Gore police officer Alastair Brown has been found not guilty of insurance fraud but remains suspended from his job pending a police code of conduct assessment.
Brown (35) was acquitted by a jury in the Dunedin District Court yesterday at the end of a week-long trial.
He had denied that in January 2009 he arranged to have his $25,000, 2001 Holden Commodore taken and "trashed" so he could claim the insurance. The Crown theory was he was struggling to meet the weekly hire purchase payments and having the car written off was his way of getting market value for it.
He said he had nothing to do with what happened. His defence was that a friend of his, Paul Burford, took the car and destroyed it as a way of getting back at him for having an affair with Mr Burford's partner.
The jury took just over five and a-half hours to reach its finding.
Following the verdict, Inspector Lane Todd, police southern district operations manager, said Brown would remain suspended until an assessment was made as part of an employment investigation in relation to the police code of conduct. That assessment would be carried out next week, he said.
Brown was charged with dishonestly using an AMI vehicle theft claim form for financial gain on January 26, 2009. Paul Burford and his son, Mitch, were charged as parties to the alleged fraud.
They admitted their involvement and said what they did was at Brown's request because he wanted to claim the insurance.

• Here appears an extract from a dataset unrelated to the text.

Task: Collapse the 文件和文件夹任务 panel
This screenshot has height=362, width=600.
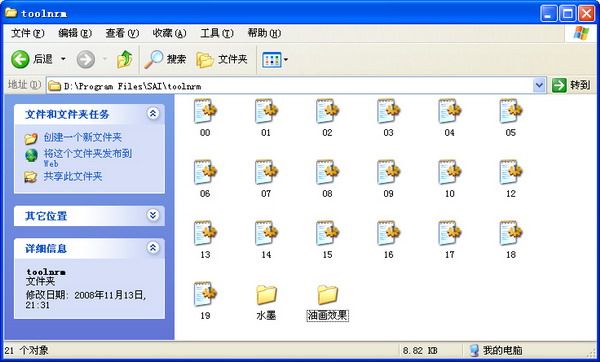Action: tap(153, 113)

The Crown said Brown had been struggling financially, even after he joined the police force in 2008.
By arranging to have the car destroyed, he stood to gain the market value so would be better off than if he accepted a $20,000 offer from a friend for the car, Crown counsel Robin Bates said.
But defence counsel Max Winders argued Brown loved the car and it would have made no sense for him to have it "trashed".
Had he been planning to have it destroyed, why would he have made extra payments to bring the hire purchase contract up to date, Mr Winders asked.
There was nothing suspicious or inconsistent about where Brown had parked the car that night, Mr Winders said. The Crown argued it was left in Meadow St, Dunedin, rather than the Mornington Tavern car park because it was less likely Paul Burford would be seen taking it.
Judge Paul Kellar summed up the case for the jurors yesterday morning.